Ai-je besoin de rappeler comment et par qui fut sapé le naïf esprit commun imprégné de cette façon de voir ? Les inventeurs de la théorie du contrat social furent les sophistes. Selon Protagoras, les hommes s’accordent pour former une société afin de se défendre en commun contre les bêtes sauvages et d’autres dangers. Mais la théorie du contrat social se développe immédiatement comme opposition entre la nature et la loi. Dans cette opposition est anticipé le droit naturel de la Renaissance, qui établit une distinction stricte entre status naturalis et status civilis. Les promoteurs de cette idée sont d’abord, d’après Platon, le sophiste Hippias et l’élève des sophistes Calliclès. Pour ce dernier, le droit de nature est le droit du plus fort, c’est-à-dire purement et simplement la force. Seulement, pour se prémunir de l’oppression par les plus forts, les faibles s’unissent et mettent le droit, droit de nature qui veut que les forts dominent et les faibles obéissent, cul par-dessus tête. Il n’est donc pas étonnant que le plus fort se soustraie à la loi de l’État dès qu’il le peut sans dommage pour lui ! Le remarquable esprit de suite de la pensée grecque se montre ici en ce qu’on voit tout de suite clairement comment la théorie jusnaturaliste du contrat social aboutit à l’anarchie. Cet esprit de suite se montre aussi en ce que l’état de nature et l’homme naturel sont pensés exclusivement selon la sensibilité, sans la moindre injection d’éléments rationnels indéfinis compris de manière confuse. Si le droit de nature est la puissance du plus fort, le paradoxe ne peut pas davantage expliquer que l’on nie tout droit réel que la célèbre phrase de Protagoras, pour qui « toute chose est pour chacun comme elle lui apparaît », ne pouvait dissimuler son scepticisme épistémologique radical. Si le droit de nature est la puissance du plus fort, toutes les formules jusnaturalistes plus récentes, que l’on aurait dans l’état de nature droit à tout ou que les droits y seraient infinis, illimités, deviennent aussitôt caduques : même le plus fort n’a pas le pouvoir de tout faire et ne possède pas une force infinie, illimitée.

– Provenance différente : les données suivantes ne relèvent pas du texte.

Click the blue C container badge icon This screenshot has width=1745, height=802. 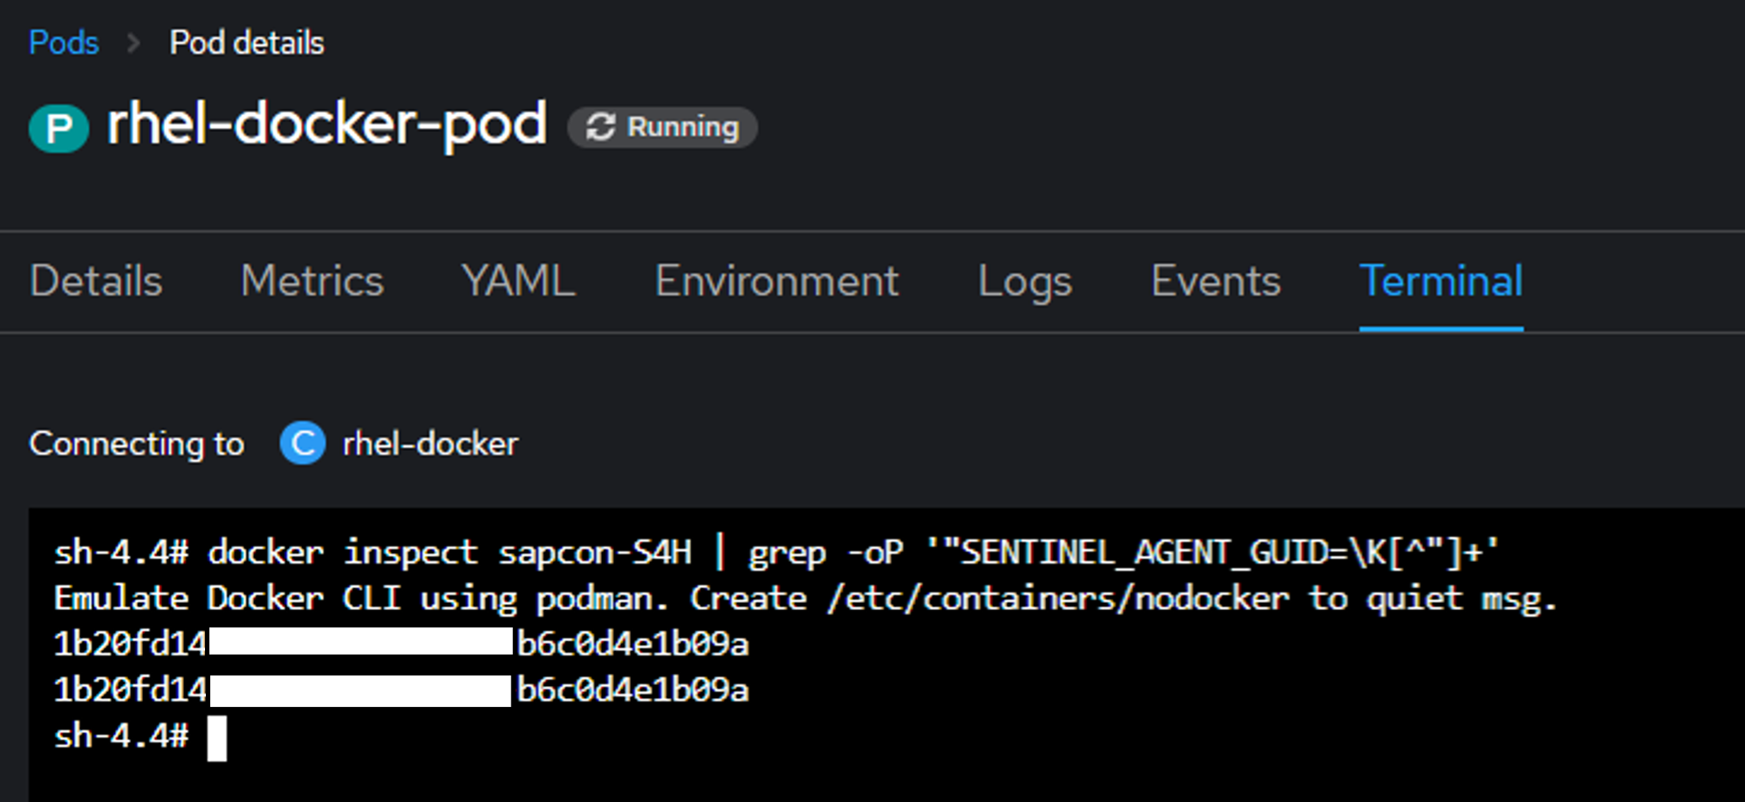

Contre ce genre de doctrines dissolvantes pour toute forme de communauté, Platon réagit avec tous les moyens de la spéculation. L’État, dont les but sont les mêmes que ceux de l’individu, à savoir la justice, la moralité, est conçu comme un homme en grand, avec les mêmes rapports organiques aux individus que l’homme individuel avec ses membres ou l’âme avec ses facultés. Aristote aussi conçoit l’État comme totalité morale organique, en dehors de laquelle l’individu ne peut atteindre ses buts et à laquelle il est prédisposé par nature. La pensée de ces deux philosophes définit aussi dans une large mesure celle du Moyen-Âge, quand celui-ci se préoccupe du problème, et elle trouve alors à s’employer particulièrement dans l’Église, où l’on a voulu voir un corpus mysticum Christi. Le Christ avait lui-même expliqué à ses disciples : « Je suis la vigne, et vous, les sarments. » L’Église en tant que communauté, c’est-à-dire une personne. Dans son recours à des points de vue organiques et à une théologie toute extérieure, le Moyen-Âge se porte cependant à de tels extrêmes qu’il a fait perdre tout crédit à la position principielle ici indiquée, si bien que la pensée philosophique à partir de la Renaissance n’a pendant longtemps rien voulu en savoir. Ce n’est qu’avec Leibniz que fut réhabilitée la conception organique, mais seulement pour chaque monade en soi, non pour les relations des monades entre elles, ce qui ne viendra qu’avec les spéculations postkantiennes, nous y reviendrons. Entre le Moyen-Âge et les spéculations postkantiennes s’épanouit le droit naturel des temps nouveaux, dont la conception contractualiste de la communauté subsiste encore de nos jours, comme chez l’Anglais Allen.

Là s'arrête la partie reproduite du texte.